Of course, McConnell didn’t get rid of the filibuster on legislation because he cared about the Senate, which he had already laid to waste. He kept it because it kept the truly bonkers stuff the Republican House and Trump were coming up with in the first two years of Trump’s term from being viable in the Senate. McConnell didn’t want to have to preserve the Republican majority on that record. The second reason was that all he really wanted coming out of the Trump years was a stranglehold on the judiciary, which he achieved by—nuking the filibuster on Supreme Court appointees. Oh, and tax cuts. Which he achieved by the same non-filibusterable budget reconciliation he’s condemning now. So much for his vaunted love for the institution.
Nonetheless, his team is going forward on his command to co-opt the two tools of the Democrats. “For me right now, they’re almost guardians of democracy because they’re trying to protect us from the loss of the legislative filibuster and everything that would come with that.
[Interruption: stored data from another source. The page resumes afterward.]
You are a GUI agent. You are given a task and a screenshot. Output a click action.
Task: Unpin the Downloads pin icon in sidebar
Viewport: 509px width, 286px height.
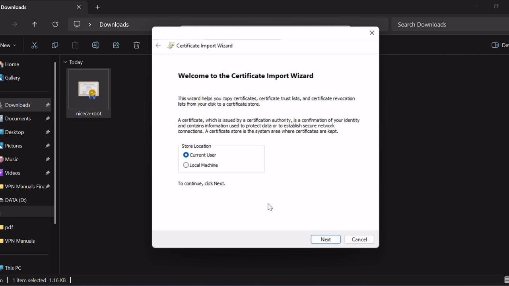point(47,104)
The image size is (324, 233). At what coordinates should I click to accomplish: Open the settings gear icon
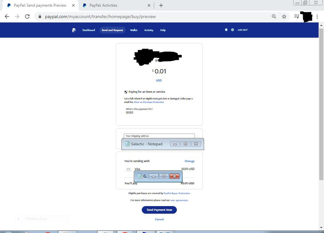point(233,30)
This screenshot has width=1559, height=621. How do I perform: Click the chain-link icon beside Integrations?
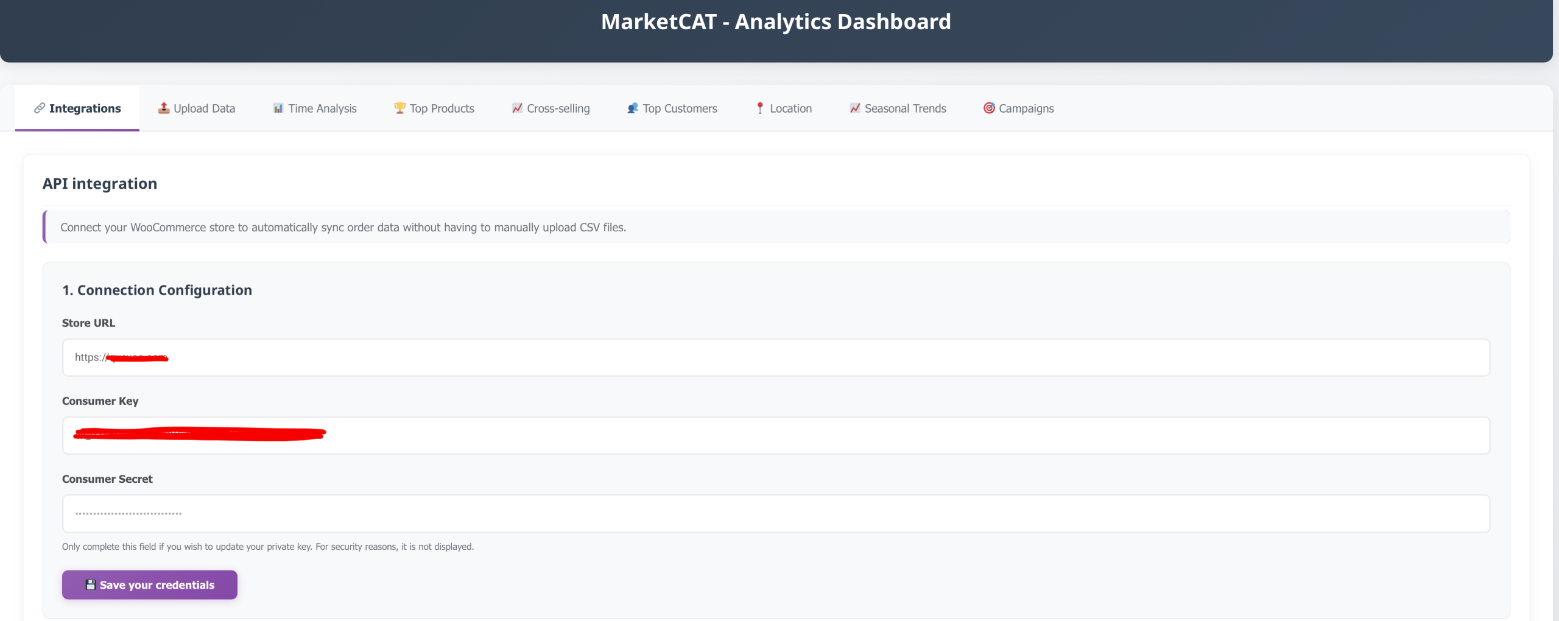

They’re good people,” John Thune, McConnell’s number two, told Politico—which is always willing to help spread GOP gospel. “They want to do the right thing.” If by “democracy” you mean minority rule, which Thune clearly does. Because that’s what Sinema and Manchin are protecting here.
Manchin told Politico “I just hope [Republicans] help me a little bit in bipartisanship. […] That’s all.” Good luck with that, Joe. “He said he believes Republicans aren’t all talk and no give, that ‘they really want to work.'” Sure. Because here’s what’s really happening, and Republicans are happy to admit it: “When they can’t drive compromise directly through legislation that’s passed through budget reconciliation, GOP senators can influence the process by keeping close ties to Sinema and Manchin.”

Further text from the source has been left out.